EXERCISE BRIEF
In the material below, find the line containing "Where should I click to: Select the Platform" and output it and all lines after it exactly, through the last one, without the pictures.

DATASET RECORDS

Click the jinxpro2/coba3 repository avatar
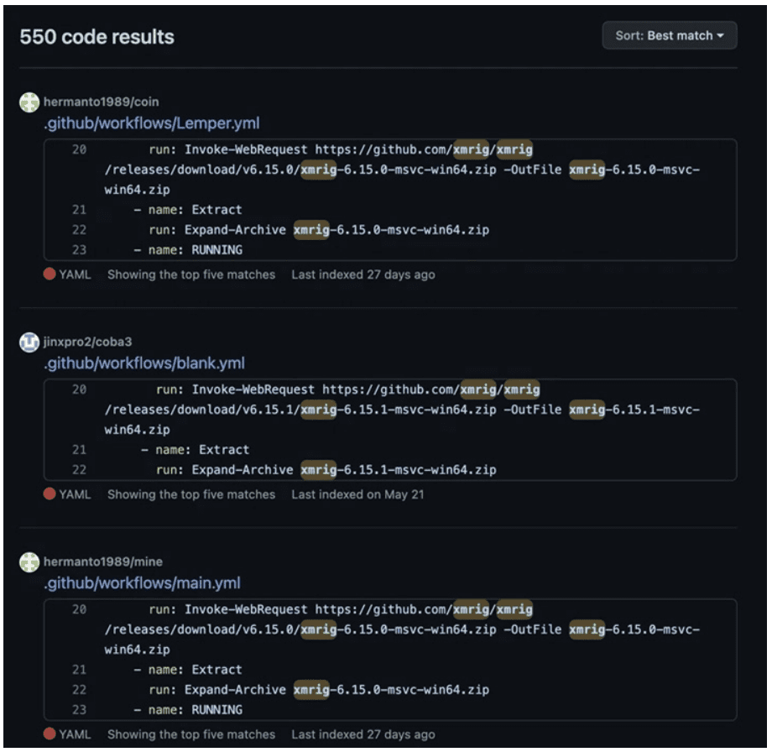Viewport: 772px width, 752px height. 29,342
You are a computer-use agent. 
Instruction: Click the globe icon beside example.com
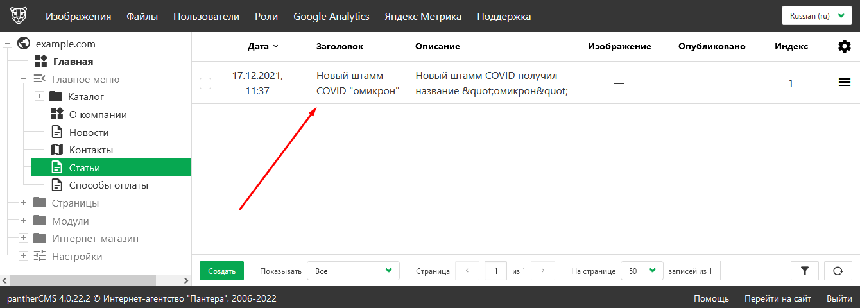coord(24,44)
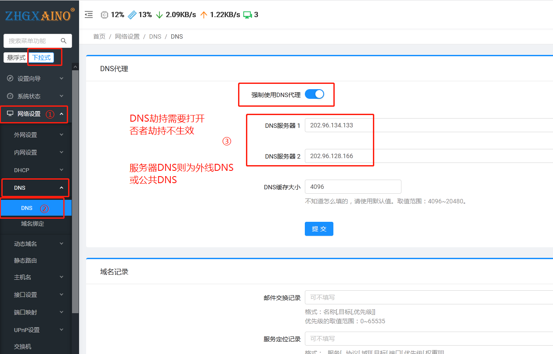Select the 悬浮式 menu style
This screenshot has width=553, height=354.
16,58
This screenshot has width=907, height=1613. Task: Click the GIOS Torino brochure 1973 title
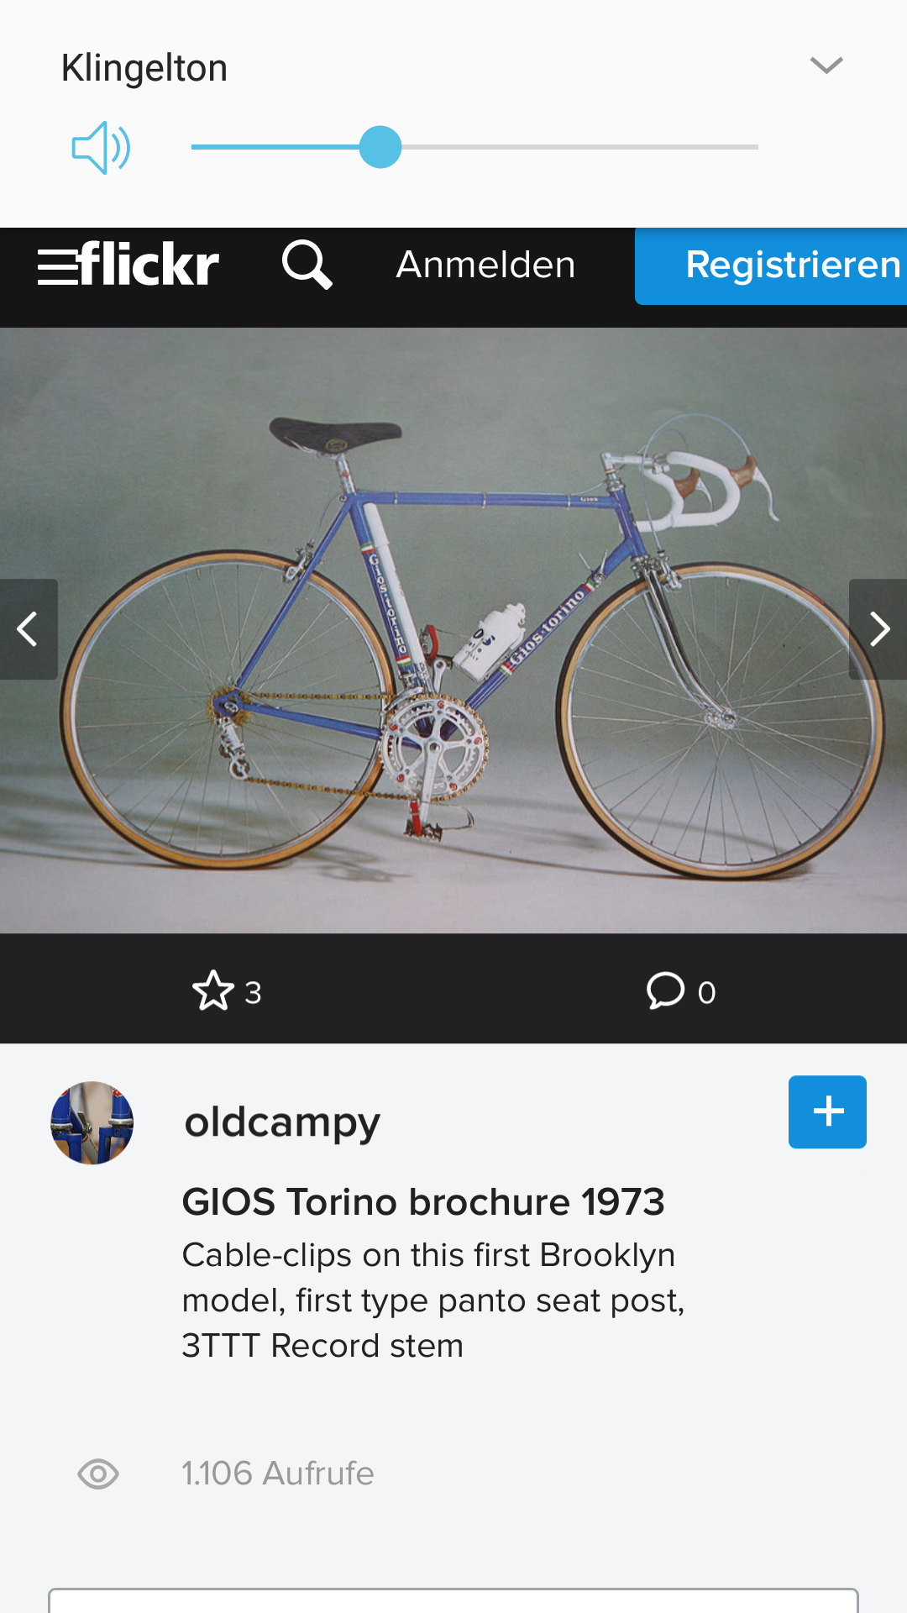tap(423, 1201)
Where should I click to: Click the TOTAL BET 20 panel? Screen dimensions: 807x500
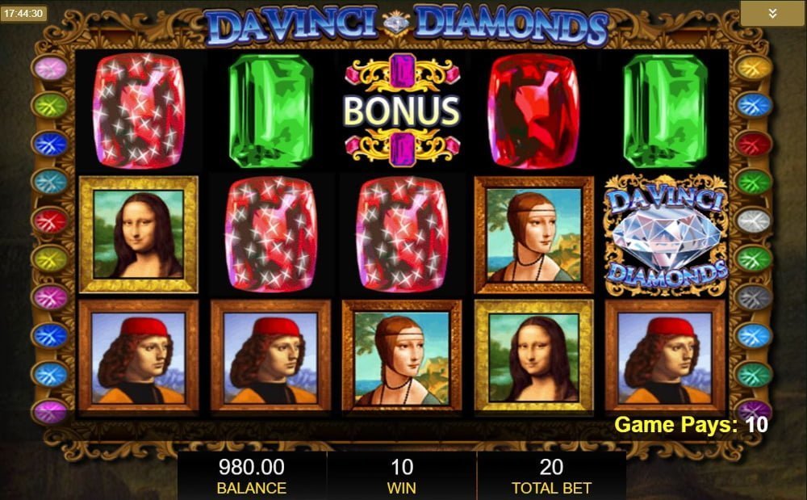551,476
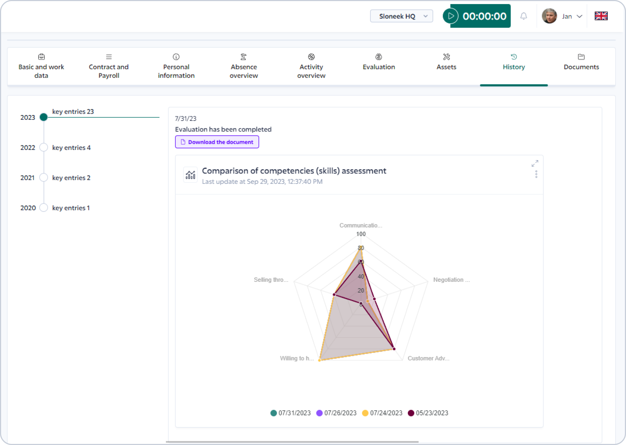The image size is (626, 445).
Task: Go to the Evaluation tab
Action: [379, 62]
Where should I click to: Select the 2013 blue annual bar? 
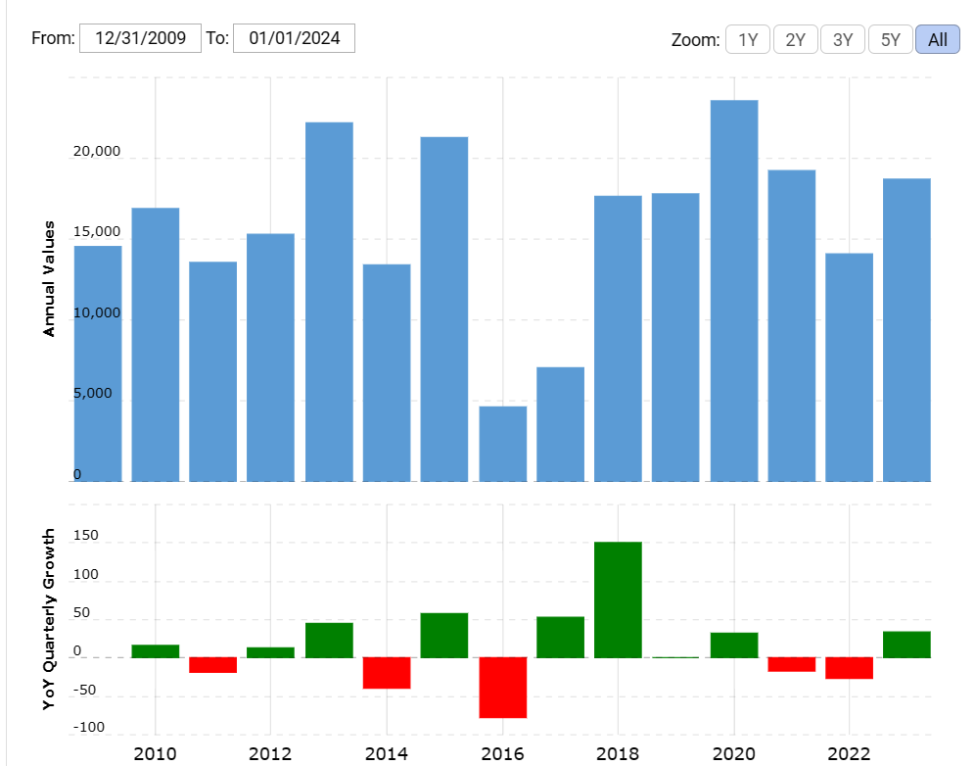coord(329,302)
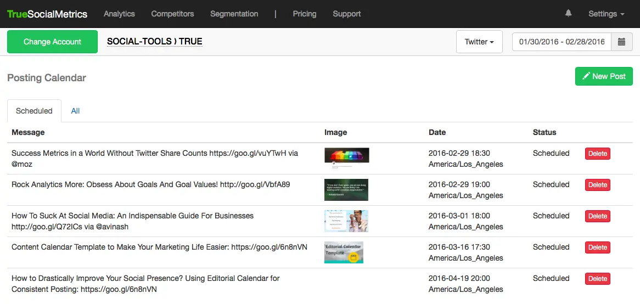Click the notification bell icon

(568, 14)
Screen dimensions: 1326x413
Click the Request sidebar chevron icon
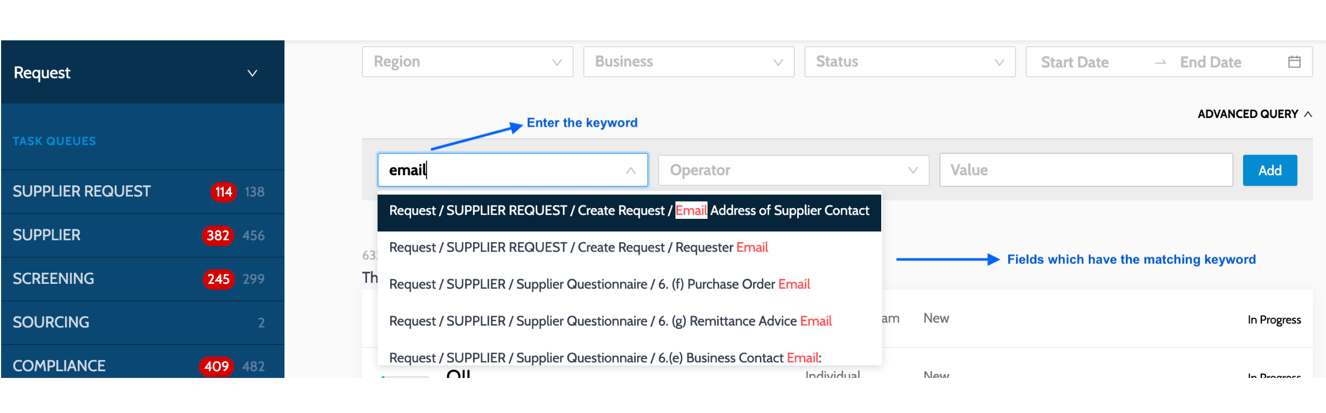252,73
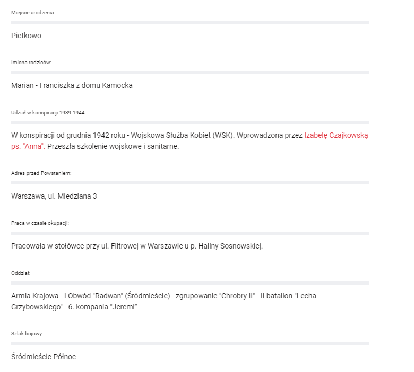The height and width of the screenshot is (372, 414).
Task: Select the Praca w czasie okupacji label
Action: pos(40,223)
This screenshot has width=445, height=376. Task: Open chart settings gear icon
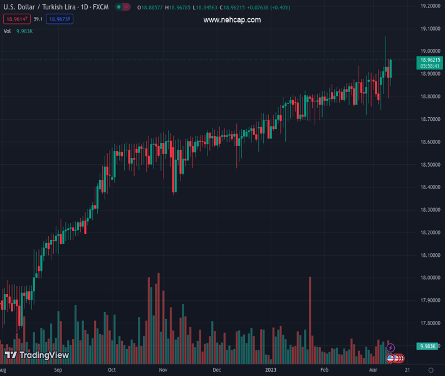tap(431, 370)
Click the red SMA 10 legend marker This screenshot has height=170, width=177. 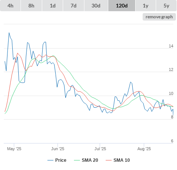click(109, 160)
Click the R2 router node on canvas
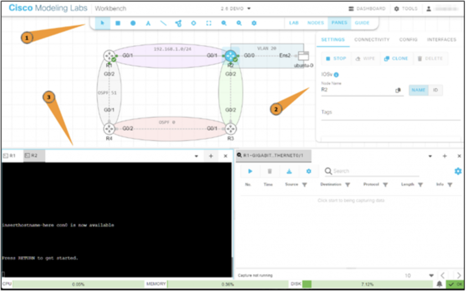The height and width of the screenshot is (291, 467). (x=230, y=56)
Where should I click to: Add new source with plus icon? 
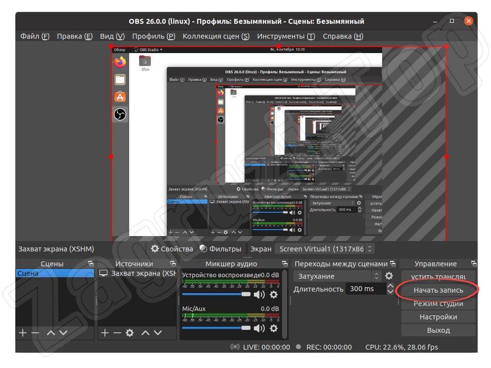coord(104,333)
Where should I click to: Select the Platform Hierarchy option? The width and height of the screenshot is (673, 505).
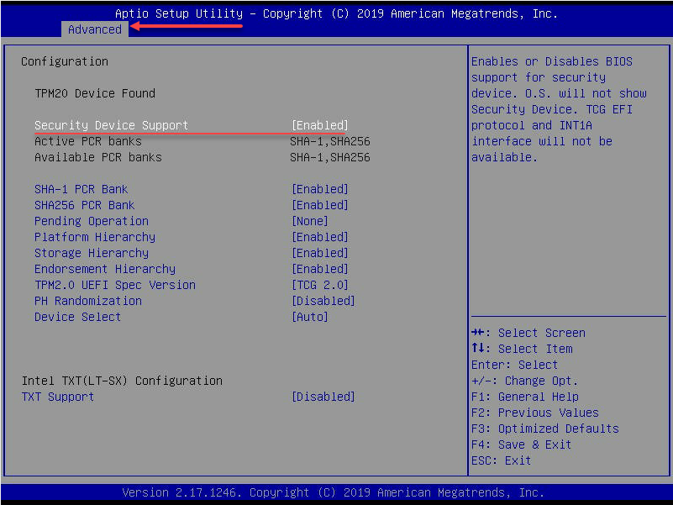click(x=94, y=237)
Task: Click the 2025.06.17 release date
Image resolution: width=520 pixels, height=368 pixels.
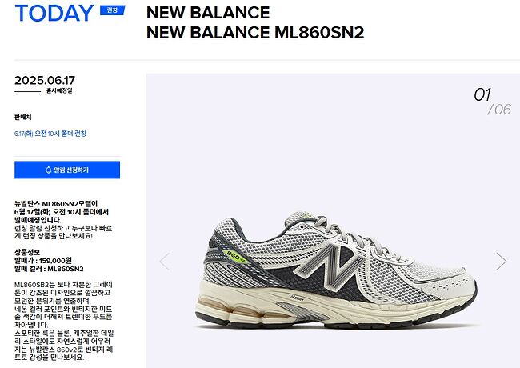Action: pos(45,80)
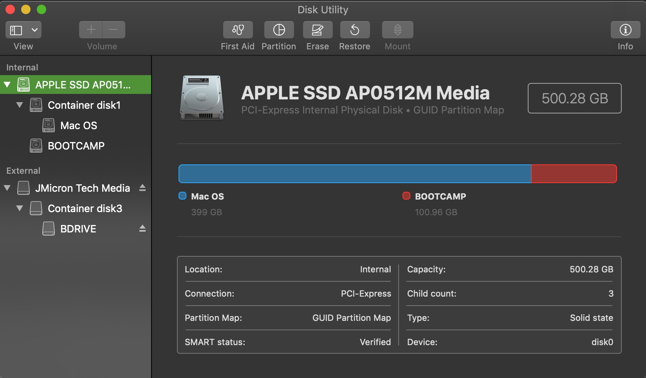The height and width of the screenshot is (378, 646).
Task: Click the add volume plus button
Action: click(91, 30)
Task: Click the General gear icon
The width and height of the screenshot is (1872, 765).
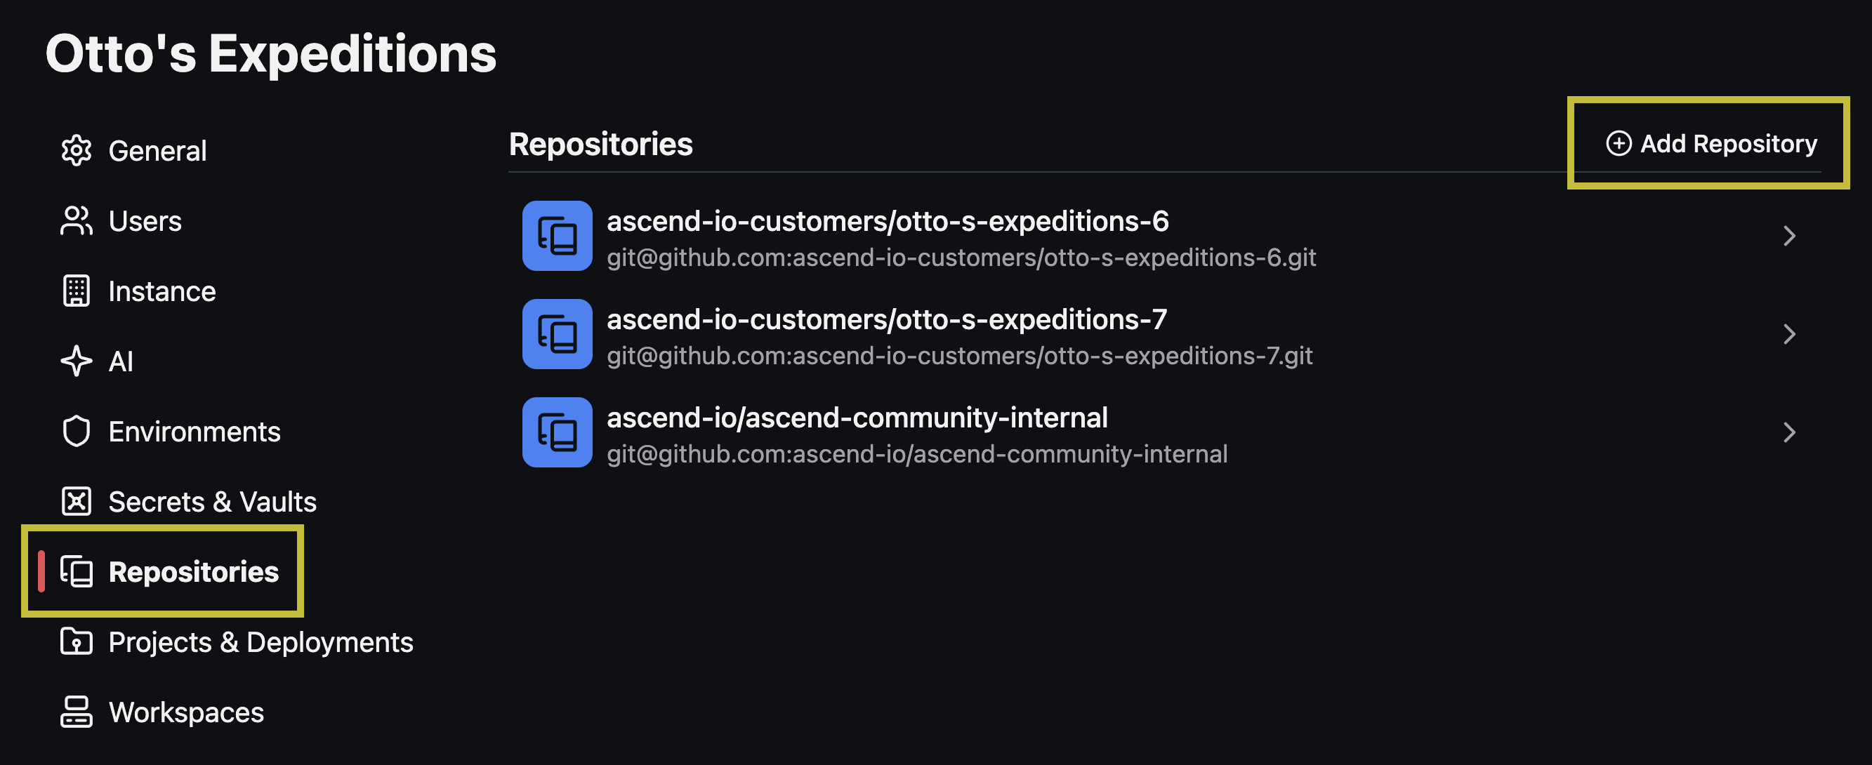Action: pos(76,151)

ANSWER TO THE EXERCISE
Where should I click to: Select the Platform Hierarchy option? The width and height of the screenshot is (673, 505).
click(x=94, y=237)
Task: Click the 2025.06.17 release date
Image resolution: width=520 pixels, height=368 pixels.
Action: pos(45,80)
The height and width of the screenshot is (378, 646).
Task: Click the add volume plus button
Action: click(91, 30)
Task: Click the General gear icon
The width and height of the screenshot is (1872, 765).
Action: pos(76,151)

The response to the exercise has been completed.